SEC Provides Guidance on Manual Signatures Required under Rule 302(b) of Regulation S-T as a Result of Coronavirus (COVID-19)
On March 24, 2020, in light of the coronavirus (“COVID-19”) pandemic, the Division of Corporation Finance, the Division of Investment Management and the Division of Trading and Markets (collectively, the “Divisions”) of the Securities and Exchange Commission (the “SEC”) issued a statement with respect to the requirement to have a manually signed document for each signature to electronic filings under the federal securities laws. Under Rule 302(b) of Regulation S-T, “[e]ach signatory to an electronic filing shall manually sign a signature page or other document authenticating, acknowledging or otherwise adopting his or her signature that appears in typed form within the electronic filing. Such document shall be executed before or at the time the electronic filing is made and shall be retained by the filer for a period of five years.

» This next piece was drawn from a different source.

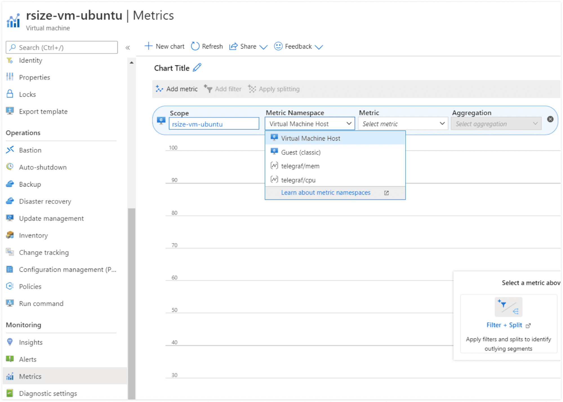Open Bastion from the sidebar
The width and height of the screenshot is (563, 402).
pyautogui.click(x=30, y=150)
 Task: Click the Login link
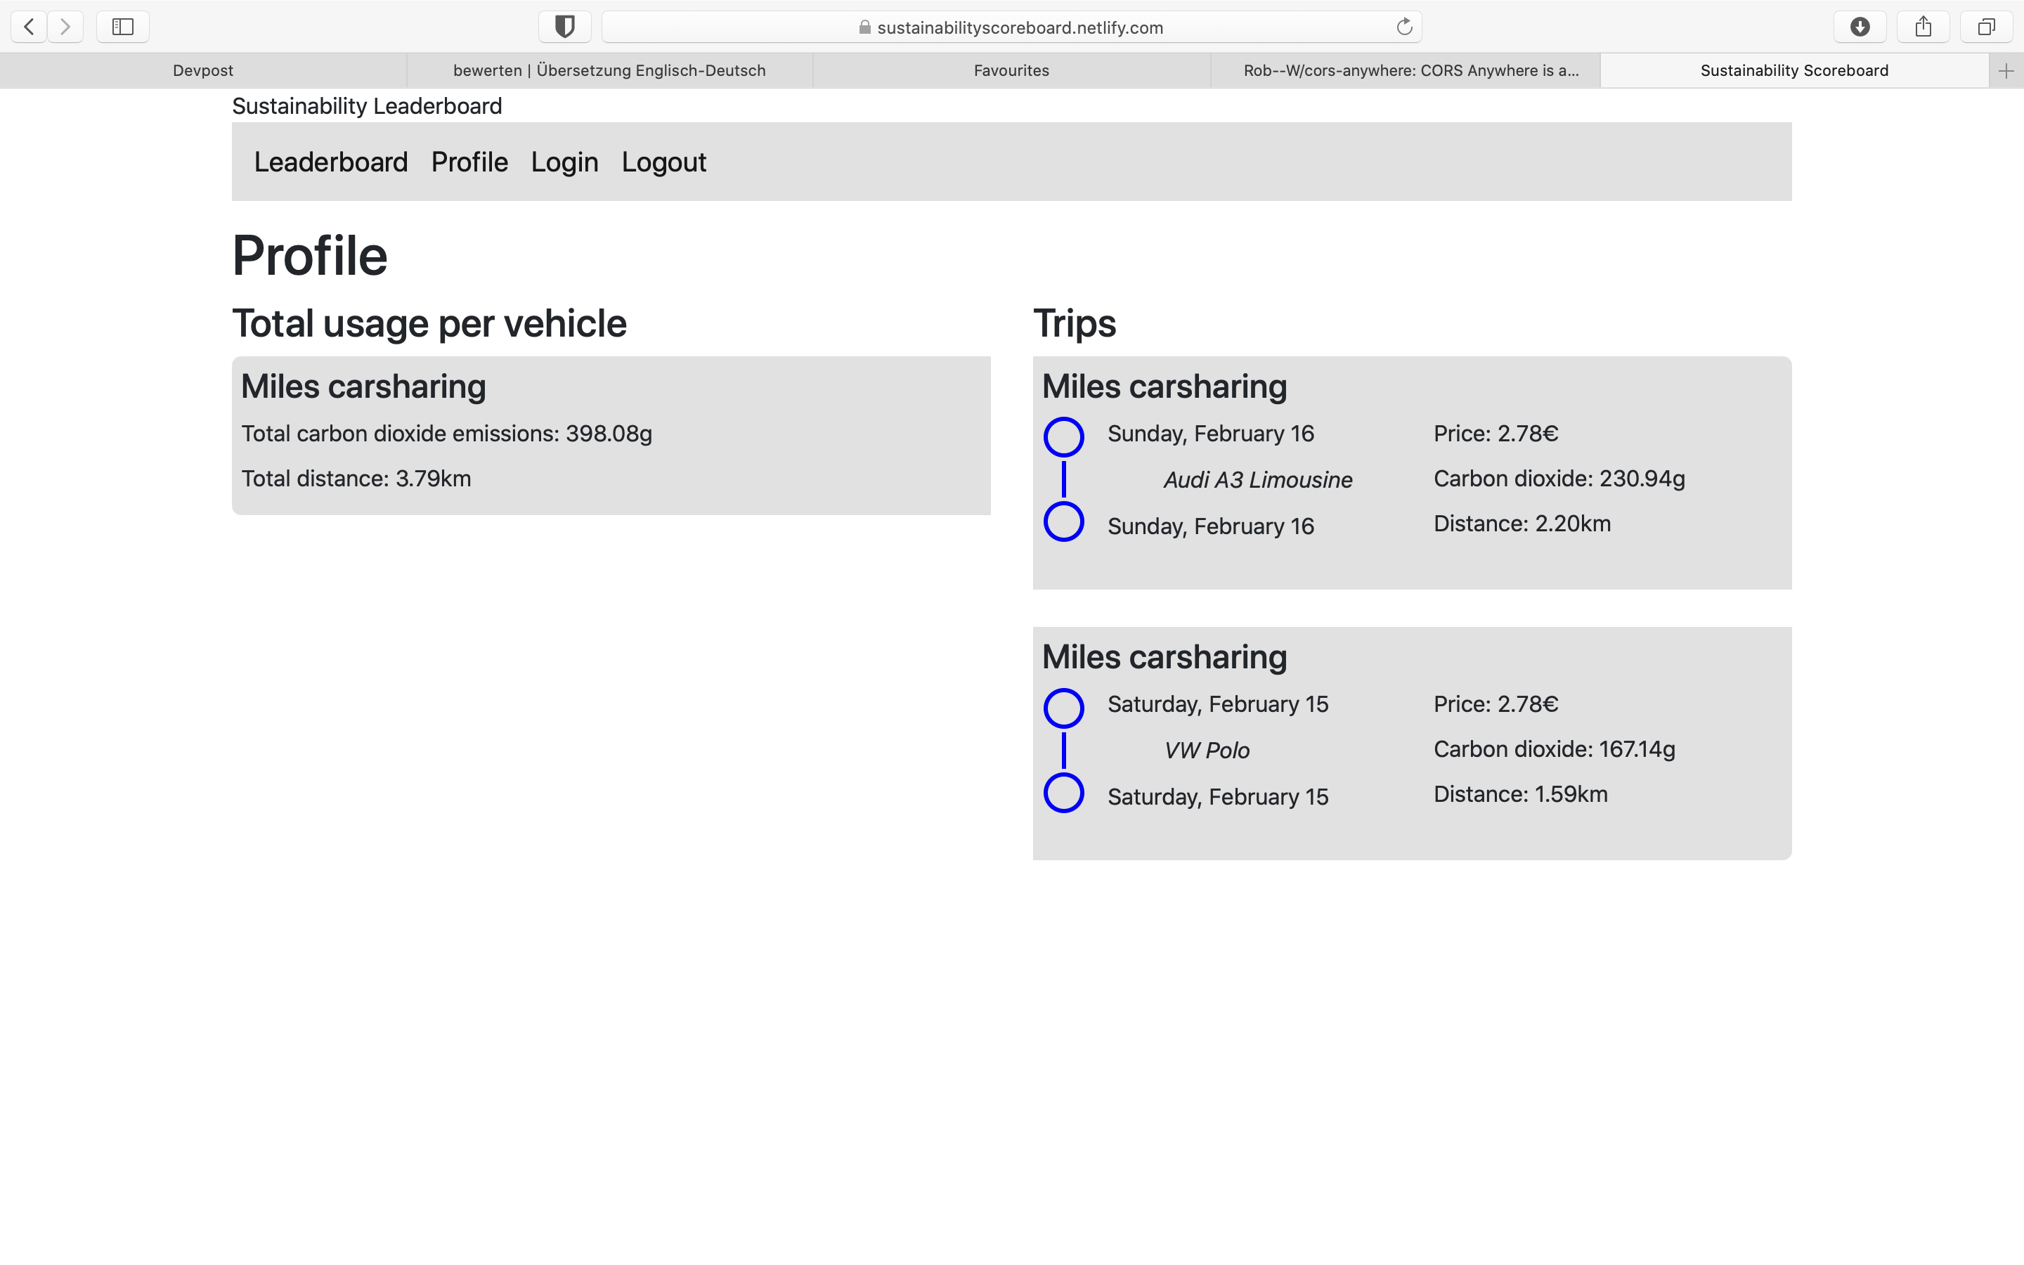coord(565,162)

Upon request, an electronic filer shall furnish to the [SEC] or its staff a copy of any or all documents retained pursuant to this section.”

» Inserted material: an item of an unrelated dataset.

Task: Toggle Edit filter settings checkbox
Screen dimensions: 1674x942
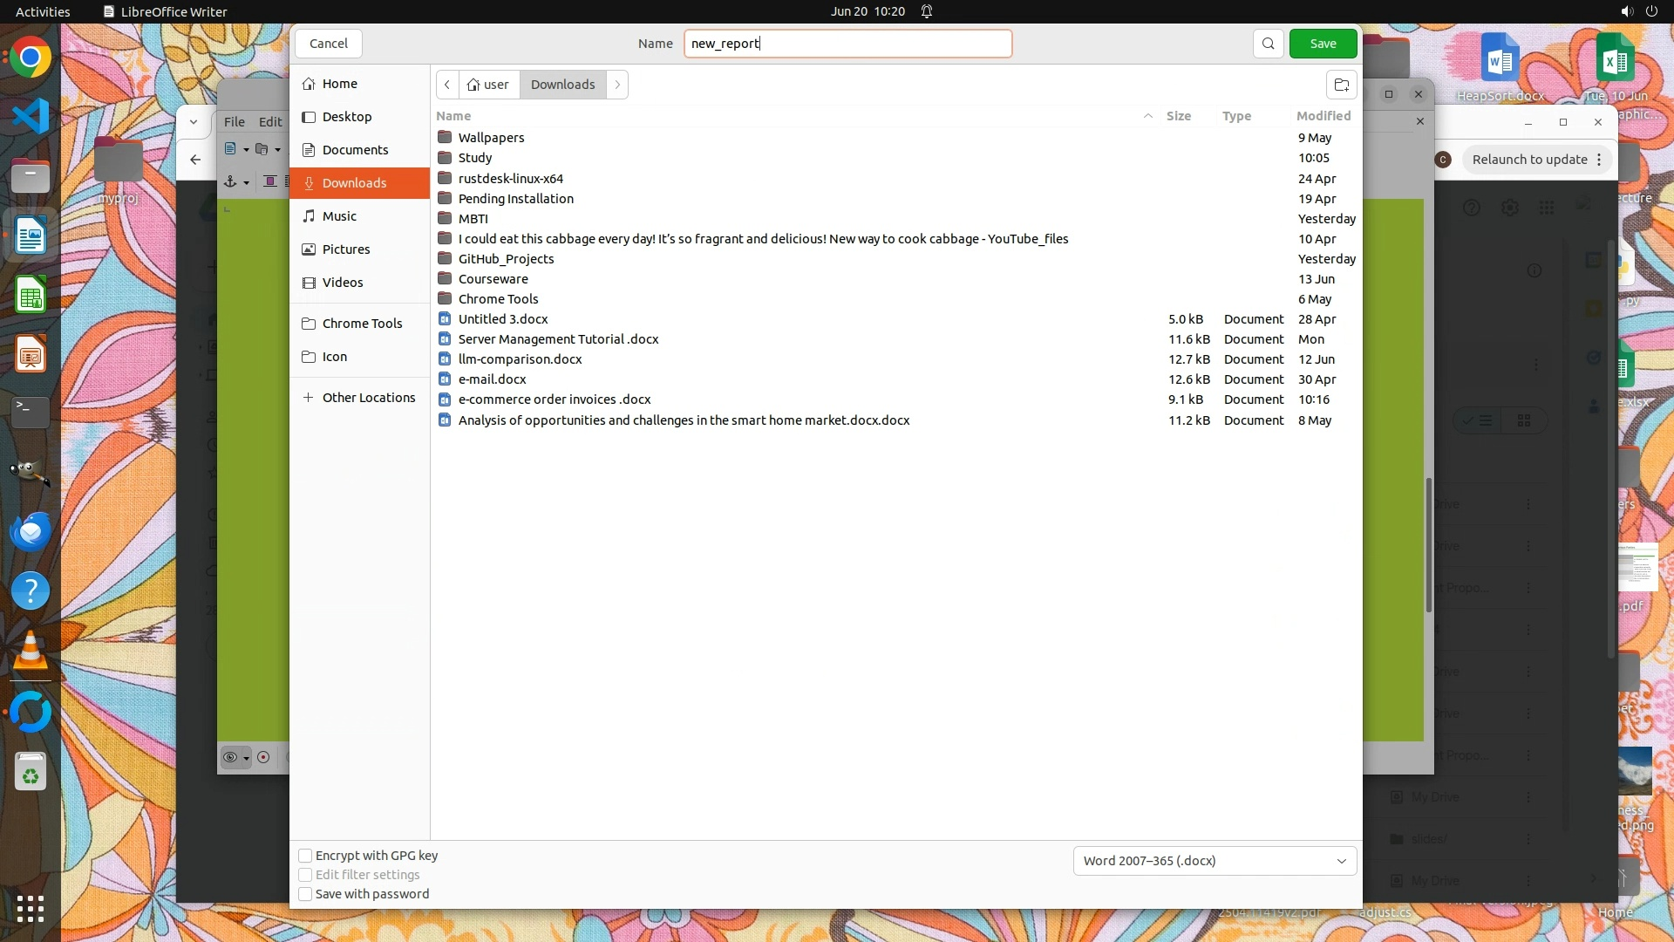Action: (306, 875)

Although the Divisions expect filers to comply with the requirements of Rule 302(b) to the fullest extent practicable, in light of the fact that some persons and entities may experience difficulties satisfying these requirements due to circumstances arising from COVID-19, the staff of the Divisions will not recommend the SEC take enforcement action with respect to the requirements of Rule 302(b) if:
- a signatory retains a manually signed signature page or other document authenticating, acknowledging or otherwise adopting his or her signature that appears in typed form within the electronic filing and provides such document, as promptly as reasonably practicable, to the filer for retention in the ordinary course pursuant to Rule 302(b);
- such document indicates the date and time when the signature was executed; and
- the filer establishes and maintains policies and procedures governing this process.
If a signatory is teleworking, the signatory could execute a hard copy of the signature page remotely and hold that page for delivery to the filer upon his or her return to the place of work or the signatory may provide the filer an electronic record (such as a photograph or pdf) of such document when it is signed.
The SEC continues to state that it will address other issuer-related COVID-19 issues not addressed in its other regulatory relief efforts or other announcements on a case-by-case basis in light of their fact-specific nature.